Out of 549 unique A. thaliana orthologs of ABA-regulated P. patens genes, 238 genes were found to be ABA-regulated in at least one of the above mentioned A. thaliana studies (Figure 4, Table 4, and Supplementary Table S5). There are six genes (rubber elongation factor protein, protein phosphatase 2C family protein, NAD (P)-binding Rossmann-fold superfamily protein, NON-YELLOWING1, heme oxygenase-like and ABI1) that were found to be differentially expressed in response to ABA in all studies. Among our study and the four A. thaliana studies by Matsui et al. (2008), Wang et al. (2011), Liu et al. (2013), and Zhan et al. (2015) are 22, 180, 42, and 123 commonly regulated genes, respectively (Figure 4, Table 4, and Supplementary Table S5). This points to a considerable conservation of ABA-mediated regulation in P. patens and A. thaliana.

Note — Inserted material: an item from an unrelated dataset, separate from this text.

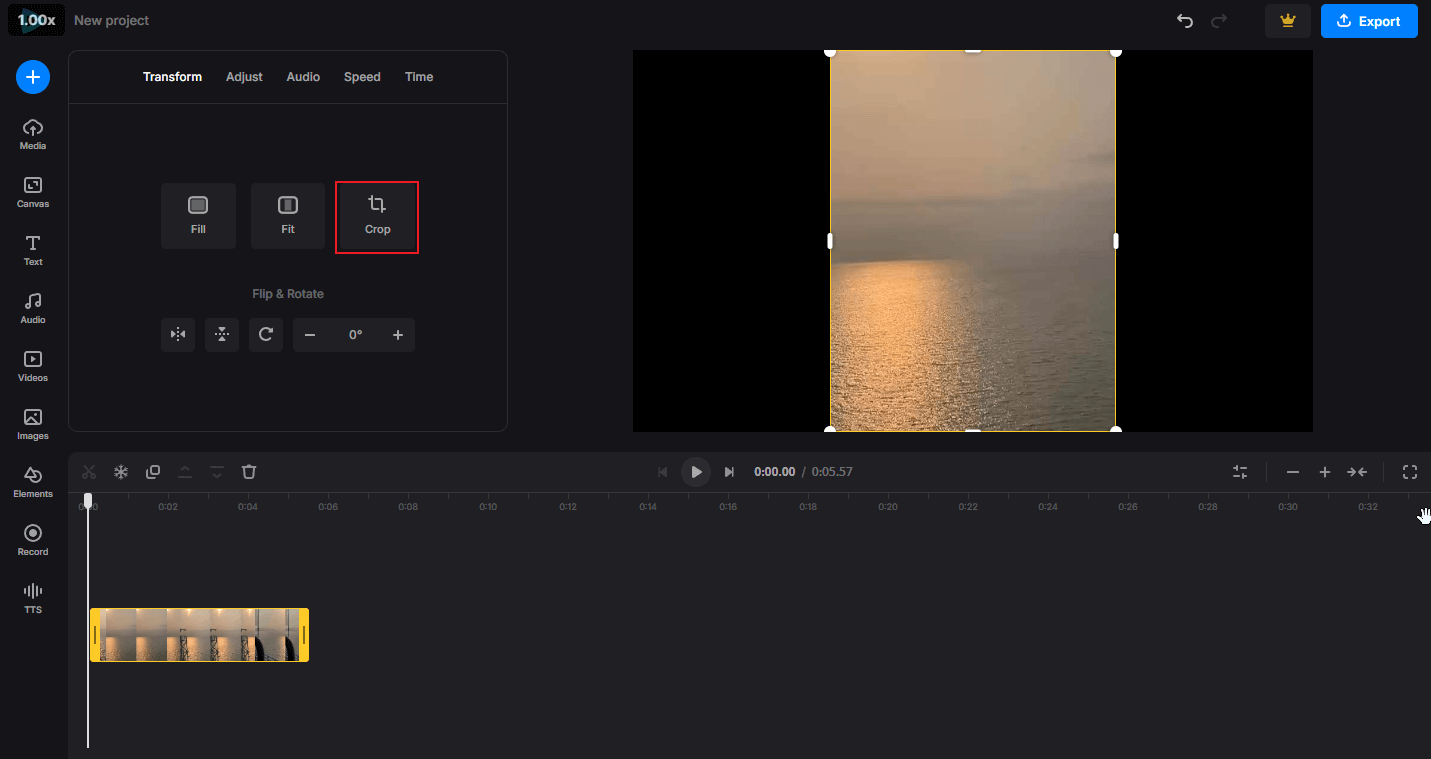
Task: Open the TTS text-to-speech tool
Action: pyautogui.click(x=33, y=598)
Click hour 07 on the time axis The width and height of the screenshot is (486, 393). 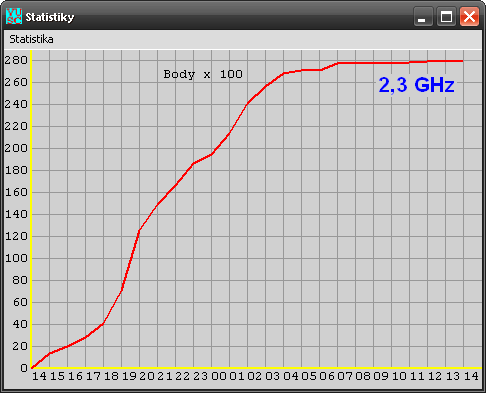click(x=345, y=376)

Gene ontology enrichment analysis of the 238 orthologs in which ABA-regulation was conserved in P. patens and A. thaliana indicates that in the “molecular function” category the majority of genes (110 genes) are involved in catalytic activity, 13 genes have the GO term coenzyme binding and 8 genes are involved in nucleic acid binding. In the “biological process” category the top enrichment GO terms are response to stimulus, response to stress, response to chemical and response to abiotic stimulus. In “cellular component” the highest fold enrichment was observed for GO terms chloroplast membrane, plastid membrane, chloroplast envelope, plastid envelope, vacuolar membrane, whole membrane and vacuole. These terms suggest evolutionary conservation of primary responses in different plastid processes as well as transcriptional regulation by ABA. The complete list of GO-enriched terms is presented in Supplementary Table S3.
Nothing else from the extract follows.